■ **SUPPLIED MATERIAL**

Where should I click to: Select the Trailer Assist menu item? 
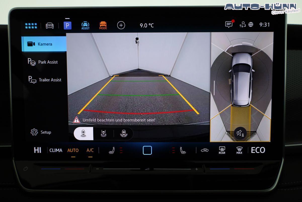coord(45,80)
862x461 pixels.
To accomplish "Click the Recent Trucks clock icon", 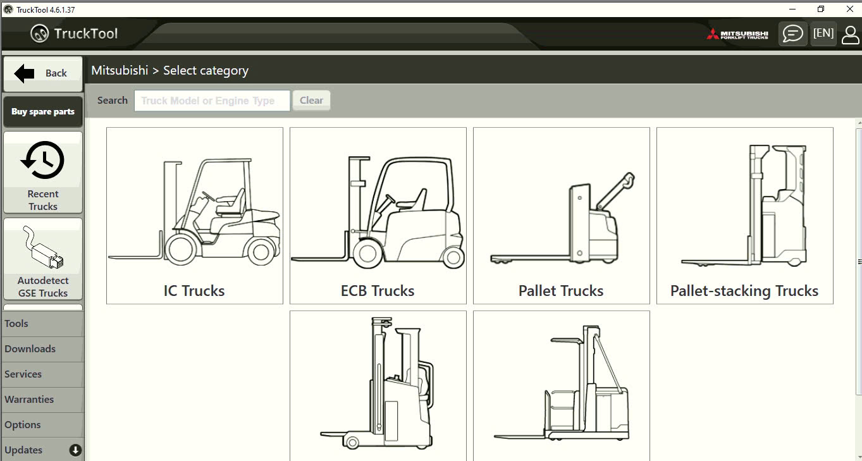I will (x=43, y=160).
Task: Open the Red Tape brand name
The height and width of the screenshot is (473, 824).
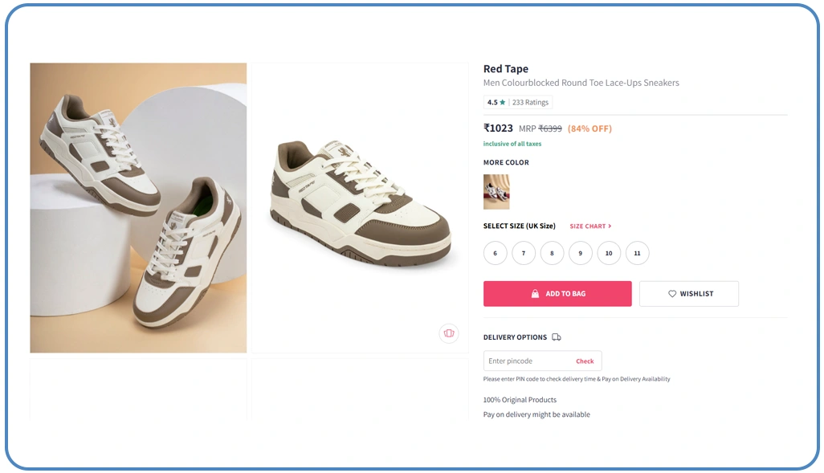Action: tap(506, 69)
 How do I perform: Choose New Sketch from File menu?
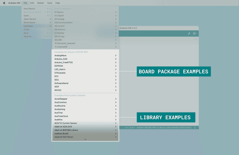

■ **WHAT YOU ARE ASKED TO DO**
Take the line containing "The height and" and all lines after it to the end of the data above, and reproduce them exactly, leaving out pictures. Nothing else belongs in the copy.

■ **REPLY**
The height and width of the screenshot is (473, 824).
Action: tap(506, 69)
 How do I perform: Choose New Sketch from File menu?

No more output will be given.